NWLC Written Statement to the Senate Judiciary Committee Hearing on Barriers to Justice and Accountability: How the Supreme Court’s Recent Rulings Will Affect Corporate Behavior

Testimony of Marcia D. Greenberger,

Co-President, National Women’s Law Center

Before the Committee on the Judiciary, United States Senate

 HEARING: Barriers to Justice and Accountability: How the Supreme Court’s Recent Rulings Will Affect Corporate Behavior

June 29, 2011


The Supreme Court’s Decision in Wal-Mart Stores, Inc. v. Dukes: No Justice for Women, No Accountability for Corporate Defendants


My name is Marcia Greenberger, and I am Co-President of the National Women’s Law Center, which since 1972 has been involved in virtually every effort to secure and defend women’s rights.  I appreciate the opportunity to submit this written testimony on “Barriers to Justice and Accountability:  How the Supreme Court’s Recent Rulings Will Affect Corporate Behavior.”

My testimony will focus on the Supreme Court’s decision in Wal-Mart Stores, Inc. v.
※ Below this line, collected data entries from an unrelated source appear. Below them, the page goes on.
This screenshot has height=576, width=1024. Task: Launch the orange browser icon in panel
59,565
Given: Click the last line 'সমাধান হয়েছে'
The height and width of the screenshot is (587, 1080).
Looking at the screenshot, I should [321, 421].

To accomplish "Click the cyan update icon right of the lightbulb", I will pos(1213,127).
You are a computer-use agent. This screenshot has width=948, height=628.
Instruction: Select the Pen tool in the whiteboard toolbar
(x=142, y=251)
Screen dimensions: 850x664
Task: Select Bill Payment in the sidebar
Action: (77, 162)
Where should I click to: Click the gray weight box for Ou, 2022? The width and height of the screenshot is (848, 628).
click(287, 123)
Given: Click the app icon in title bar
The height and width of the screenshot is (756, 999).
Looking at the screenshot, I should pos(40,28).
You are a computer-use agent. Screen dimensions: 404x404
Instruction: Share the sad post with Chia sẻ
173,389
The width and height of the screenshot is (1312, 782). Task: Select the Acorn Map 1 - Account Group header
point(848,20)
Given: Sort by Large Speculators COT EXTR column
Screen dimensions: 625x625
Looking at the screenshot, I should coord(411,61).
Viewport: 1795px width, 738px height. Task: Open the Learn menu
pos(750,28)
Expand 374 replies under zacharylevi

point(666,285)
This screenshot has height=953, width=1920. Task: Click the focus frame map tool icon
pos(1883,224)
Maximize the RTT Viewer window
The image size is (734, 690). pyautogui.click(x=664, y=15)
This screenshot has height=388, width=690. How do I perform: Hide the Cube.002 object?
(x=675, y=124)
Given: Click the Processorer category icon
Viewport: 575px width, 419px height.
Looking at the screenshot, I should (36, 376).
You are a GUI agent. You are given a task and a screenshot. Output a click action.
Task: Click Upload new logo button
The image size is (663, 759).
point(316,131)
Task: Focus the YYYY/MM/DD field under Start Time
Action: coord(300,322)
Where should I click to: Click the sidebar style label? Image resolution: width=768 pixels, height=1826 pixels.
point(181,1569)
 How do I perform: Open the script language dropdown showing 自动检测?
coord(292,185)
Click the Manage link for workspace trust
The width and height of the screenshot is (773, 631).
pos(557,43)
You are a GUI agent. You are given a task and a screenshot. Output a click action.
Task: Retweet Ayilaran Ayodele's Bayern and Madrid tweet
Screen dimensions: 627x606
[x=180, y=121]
Dukes, which was issued just last Monday.   I am also attaching an amicus brief submitted in Wal-Mart by the National Women’s Law Center and the American Civil Liberties Union,[1] which sets out the importance of class actions in the employment discrimination context and illuminates how the decision could cause great injury for women in the workplace.

I.          The Supreme Court In Wal-Mart v. Dukes Created New Hurdles for Plaintiffs Challenging Discrimination As A Class.

Last week, in Wal-Mart Stores, Inc. v. Dukes, in a 5-4 majority opinion on the central point in the case written by Justice Scalia, the Supreme Court created a series of new hurdles for women and other workers to overcome in challenging discrimination, and new incentives for employers to evade their responsibility to maintain a workplace free from discrimination.

In seeking class certification, the women at Wal-Mart described a corporate culture and structure that resulted in company-wide sex discrimination in pay and promotions and an overall employment record that was appalling.  As described in Justice Ginsburg’s dissent,[2] nationwide, women comprised 70 percent of Wal-Mart’s hourly workers, but only 33 percent of managers.[3]  And the higher up and better paid the management jobs, the fewer the women.[4]  Women were paid less in every region, and the salary gap grew over time – even for men and women hired at the same time for the same job.[5]  Yet women employees overall had better job performance reviews and greater seniority than their male counterparts.[6]

Despite these dismal statistics and evidence of an unwelcoming and discriminatory corporate culture, Wal-Mart gave local managers wide discretion to set pay and make promotions without checks and balances from the central office.  As Justice Ginsburg stated in her dissent, promotions were based on a “tap on the shoulder” process,[7] which allowed managers to favor employees “with characteristics similar to their own.”[8]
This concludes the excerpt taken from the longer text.